たとえば、1800万円の保険金を受け取った場合、法定相続人が1人であれば非課税枠は500万円。1800万円−500万円=1300万円が課税対象となります。
離婚後の生命保険受取人を子に変更した場合の扱い
離婚後に元夫の生命保険の受取人を「子ども」に変更した場合、その子が保険金を受け取れば法定相続人として相続税の計算対象になります。
仮に保険契約者が元夫、被保険者も元夫、受取人が子どもであれば「みなし相続財産」として相続税の課税対象になります。
夫の母親は法定相続人に含まれる?
配偶者や子どもがいる場合、親や祖父母などの直系尊属は法定相続人には含まれません。したがって、夫の母親が健在であっても「子どもが1人いる」状況であれば、その子どもだけが法定相続人です。
つまり、非課税枠の計算上は「法定相続人1人」として500万円分の非課税が適用されます。
実際の相続税額の試算(1800万円を子1人が受け取るケース)
生命保険金:1800万円
非課税枠:500万円(法定相続人1人)
課税対象:1300万円
相続税の税率は課税価格に応じて10%〜55%の累進課税です。

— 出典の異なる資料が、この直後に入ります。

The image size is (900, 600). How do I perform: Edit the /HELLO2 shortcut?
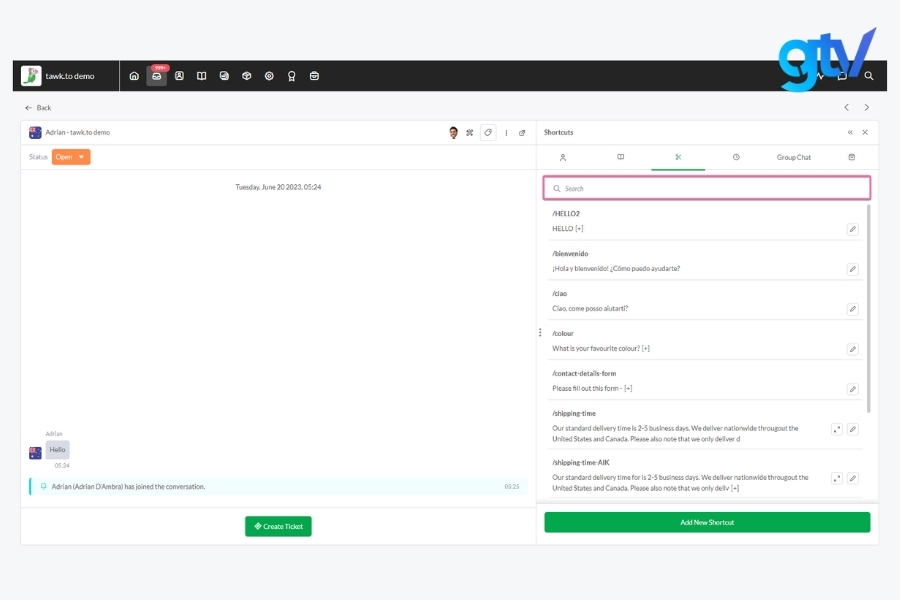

1300万円のケースでは、税率15%・控除額50万円が適用されるため、
相続税=1300万円×15%−50万円=145万円となります。
(※実際の税額は、他の財産や債務の有無により変動するため、税理士など専門家に確認しましょう)
保険金受取時の注意点とアドバイス
- 受取人の名義が明確に「子ども」になっていることを必ず確認
- 保険契約者・被保険者・受取人の関係で課税区分が変わる
- 税務署への申告期限は相続開始から10カ月以内
また、1800万円を全額受け取る前に一部を学費や養育費名目で扱う場合もありますが、その場合も税務的な根拠が必要となるため注意が必要です。
まとめ:非課税枠を理解し、適切な手続きを
生命保険金は法定相続人が受け取る場合に限り非課税枠があり、相続税が軽減される仕組みがあります。離婚後であっても、子どもがしっかり受取人に指定されていれば、制度上の優遇は適用されます。
今回のケースでは、子ども1人が法定相続人となり、非課税枠500万円を超える分の1300万円が課税対象になります。早めの名義確認と必要書類の整理、専門家への相談をおすすめします。